L’écrivain Jorge Semprun, aujourd’hui disparu, a également fait partie des premiers jurys, apportant son regard d’écrivain engagé. Depuis, d’anciens lauréats comme Sarah Léon (lauréate 2012) ont rejoint le jury, créant une continuité générationnelle particulièrement symbolique.
Ce qui débute en 2007 comme une initiative française s’impose progressivement comme un rendez-vous européen majeur. En 2019, les Éditions Fleurus rejoignent les Éditions Héloïse d’Ormesson pour poursuivre l’aventure. Le prix s’exporte en Allemagne en 2022, puis en Italie en 2023, devenant le premier prix européen de littérature pour adolescents.
Chaque automne, la cérémonie de remise des prix à Paris attire des centaines de personnes.

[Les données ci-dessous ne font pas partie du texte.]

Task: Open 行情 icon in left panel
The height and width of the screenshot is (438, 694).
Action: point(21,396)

En 2023, les 100 premiers lauréats ont été célébrés sous la Coupole de l’Institut de France, consacrant l’importance culturelle du Prix Clara. Depuis sa création, plusieurs milliers d’adolescents ont participé au concours, et plus d’une centaine ont vu leurs textes publiés.
Les recueils « Pour Clara », disponibles en librairie, sont préfacés par des personnalités littéraires de renom. En 2024, Amélie Nothomb a signé la préface, témoignant de la reconnaissance dont bénéficie désormais le prix.
Près de vingt ans après sa création, le Prix Clara a démontré une vérité essentielle : les adolescents ont des choses importantes à dire, et la société doit leur offrir des espaces pour le faire. Ce concours prouve que la littérature pour adolescents n’est pas un genre mineur, mais un territoire d’expression légitime et nécessaire.
Au-delà des chiffres – des centaines de manuscrits reçus chaque année, des dizaines de milliers d’euros reversés à la recherche médicale –, le Prix Clara a créé une communauté d’écrivains en herbe qui continuent souvent leur parcours littéraire bien après avoir été lauréats. Certains publient aujourd’hui leurs propres romans, d’autres sont devenus journalistes ou éditeurs. Tous gardent en mémoire ce moment où leurs mots ont été reconnus, validés, célébrés.
Clara n’avait que 13 ans quand elle nous a quittés. Mais son nom résonne aujourd’hui dans toute l’Europe, porté par les milliers de pages écrites par des adolescents qui, comme elle, croient au pouvoir des mots. Le Prix Clara 2007 n’était que le début d’une aventure littéraire et humaine qui continue de grandir, année après année, nouvelle après nouvelle, cœur après cœur.